Import data and store as an .xdf file on disk or in-memory as a data.frame object.

Arguments

input_data

A character string with the path for the data to import (delimited, fixed format, ODBC, or XDF). Alternatively, a data source object representing the input data source can be specified. If a Spark compute context is being used, this argument may also be an RxHiveData, RxOrcData, RxParquetData or RxSparkDataFrame object or a Spark data frame object from pyspark.sql.DataFrame.

output_file

A character string representing the output ‘.xdf’ file or an RxXdfData object. If None, a data frame will be returned in memory. If a Spark compute context is being used, this argument may also be an RxHiveData, RxOrcData, RxParquetData or RxSparkDataFrame object.

vars_to_keep

List of strings of variable names to include when reading from the input data file. If None, argument is ignored. Cannot be used with vars_to_drop. Not supported for ODBC or fixed format text files.

vars_to_drop

List of strings of variable names to exclude when reading from the input data file. If None, argument is ignored. Cannot be used with vars_to_keep. Not supported for ODBC or fixed format text files.

row_selection

None. Not currently supported, reserved for future use.

transforms

None. Not currently supported, reserved for future use.

transform_objects

A dictionary of variables besides the data that are used in the transform function. See rx_data_step for examples.

transform_function

Name of the function that will be used to modify the data. The variables used in the transformation function must be specified in transform_objects. See rx_data_step for examples.

transform_variables

List of strings of the column names needed for the transform function.

transform_packages

None. Not currently supported, reserved for future use.

append

Either “none” to create a new ‘.xdf’ file or “rows” to append rows to an existing ‘.xdf’ file. If output_file exists and append is “none”, the overwrite argument must be set to True. Ignored if a data frame is returned.

overwrite

Bool value. If True, the existing output_file will be overwritten. Ignored if a dataframe is returned.

number_rows

Integer value specifying the maximum number of rows to import. If set to -1, all rows will be imported.

strings_as_factors

Bool value indicating whether or not to automatically convert strings to factors on import. This can be overridden by specifying “character” in column_classes and column_info. If True, the factor levels will be coded in the order encountered. Since this factor level ordering is row dependent, the preferred method for handling factor columns is to use column_info with specified “levels”.

column_classes

Dictionary of column name to strings specifying the column types to use when converting the data. The element names for the vector are used to identify which column should be converted to which type.
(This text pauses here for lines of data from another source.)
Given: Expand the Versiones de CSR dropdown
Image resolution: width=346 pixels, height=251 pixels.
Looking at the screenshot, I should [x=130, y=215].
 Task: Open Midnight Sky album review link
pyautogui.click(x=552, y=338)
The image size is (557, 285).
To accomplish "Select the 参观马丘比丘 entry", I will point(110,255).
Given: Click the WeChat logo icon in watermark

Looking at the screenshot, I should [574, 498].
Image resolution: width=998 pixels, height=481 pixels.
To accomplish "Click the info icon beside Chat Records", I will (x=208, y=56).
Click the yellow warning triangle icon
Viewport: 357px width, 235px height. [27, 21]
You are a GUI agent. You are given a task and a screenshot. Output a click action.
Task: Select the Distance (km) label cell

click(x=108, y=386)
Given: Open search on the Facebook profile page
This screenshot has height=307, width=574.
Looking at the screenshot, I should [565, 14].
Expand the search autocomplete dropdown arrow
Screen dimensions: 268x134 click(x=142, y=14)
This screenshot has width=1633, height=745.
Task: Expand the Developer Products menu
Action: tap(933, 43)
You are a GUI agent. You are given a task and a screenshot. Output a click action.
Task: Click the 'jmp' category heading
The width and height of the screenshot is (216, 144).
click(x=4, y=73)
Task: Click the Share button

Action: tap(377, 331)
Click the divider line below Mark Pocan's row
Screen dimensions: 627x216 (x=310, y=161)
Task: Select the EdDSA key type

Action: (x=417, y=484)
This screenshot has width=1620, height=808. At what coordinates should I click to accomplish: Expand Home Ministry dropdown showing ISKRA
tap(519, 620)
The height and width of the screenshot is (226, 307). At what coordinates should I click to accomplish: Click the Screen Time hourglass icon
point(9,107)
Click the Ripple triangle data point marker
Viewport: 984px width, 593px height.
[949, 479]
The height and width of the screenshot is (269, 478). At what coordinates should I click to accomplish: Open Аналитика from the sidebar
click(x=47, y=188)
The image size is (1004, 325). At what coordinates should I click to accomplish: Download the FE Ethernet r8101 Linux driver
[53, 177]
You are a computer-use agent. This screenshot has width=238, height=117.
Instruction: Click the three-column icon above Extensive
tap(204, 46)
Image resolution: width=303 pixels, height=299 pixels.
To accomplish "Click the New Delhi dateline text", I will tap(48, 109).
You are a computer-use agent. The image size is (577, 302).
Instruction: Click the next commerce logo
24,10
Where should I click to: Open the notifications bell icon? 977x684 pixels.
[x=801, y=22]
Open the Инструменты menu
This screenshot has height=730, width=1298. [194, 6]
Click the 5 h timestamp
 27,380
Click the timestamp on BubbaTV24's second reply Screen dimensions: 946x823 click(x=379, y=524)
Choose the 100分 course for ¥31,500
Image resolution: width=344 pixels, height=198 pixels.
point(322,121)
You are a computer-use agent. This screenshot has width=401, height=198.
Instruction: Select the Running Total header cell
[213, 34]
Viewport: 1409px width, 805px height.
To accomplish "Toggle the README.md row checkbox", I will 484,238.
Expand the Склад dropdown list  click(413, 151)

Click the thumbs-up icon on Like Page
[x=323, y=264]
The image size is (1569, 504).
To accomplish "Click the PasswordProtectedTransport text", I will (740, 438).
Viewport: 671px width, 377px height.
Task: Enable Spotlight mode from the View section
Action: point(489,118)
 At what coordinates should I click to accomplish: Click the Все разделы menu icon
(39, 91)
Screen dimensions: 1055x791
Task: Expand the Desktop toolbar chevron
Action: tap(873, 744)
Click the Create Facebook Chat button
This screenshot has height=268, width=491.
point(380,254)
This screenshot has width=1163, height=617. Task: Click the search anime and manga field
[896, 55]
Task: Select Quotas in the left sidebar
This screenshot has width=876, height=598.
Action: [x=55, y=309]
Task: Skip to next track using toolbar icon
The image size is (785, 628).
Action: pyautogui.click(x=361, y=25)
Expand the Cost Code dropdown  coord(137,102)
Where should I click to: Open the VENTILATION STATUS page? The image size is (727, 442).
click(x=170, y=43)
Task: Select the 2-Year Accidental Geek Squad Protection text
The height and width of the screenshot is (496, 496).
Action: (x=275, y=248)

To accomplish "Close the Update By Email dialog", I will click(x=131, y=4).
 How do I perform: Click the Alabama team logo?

Allowable column types are: ”bool” (stored as uchar), “integer” (stored as int32), “float32” (the default for floating point data for ‘.xdf’ files), “numeric” (stored as float64 as in R), “character” (stored as string), “factor” (stored as uint32), “ordered” (ordered factor stored as uint32. Ordered factors are treated the same as factors in RevoScaleR analysis functions.), ”int16” (alternative to integer for smaller storage space), “uint16” (alternative to unsigned integer for smaller storage space), “Date” (stored as Date, i.e. float64. Not supported for import types “textFast”, “fixedFast”, or “odbcFast”.) ”POSIXct” (stored as POSIXct, i.e. float64. Not supported for import types “textFast”, “fixedFast”, or “odbcFast”.) Note for “factor” and “ordered” types, the levels will be coded in the

order encountered. Since this factor level ordering is row dependent, the preferred method for handling factor columns is to use column_info with specified “levels”.

Note that equivalent types share the same bullet in the list above; for some types we allow both ‘R-friendly’ type names, as well as our own, more specific type names for ‘.xdf’ data.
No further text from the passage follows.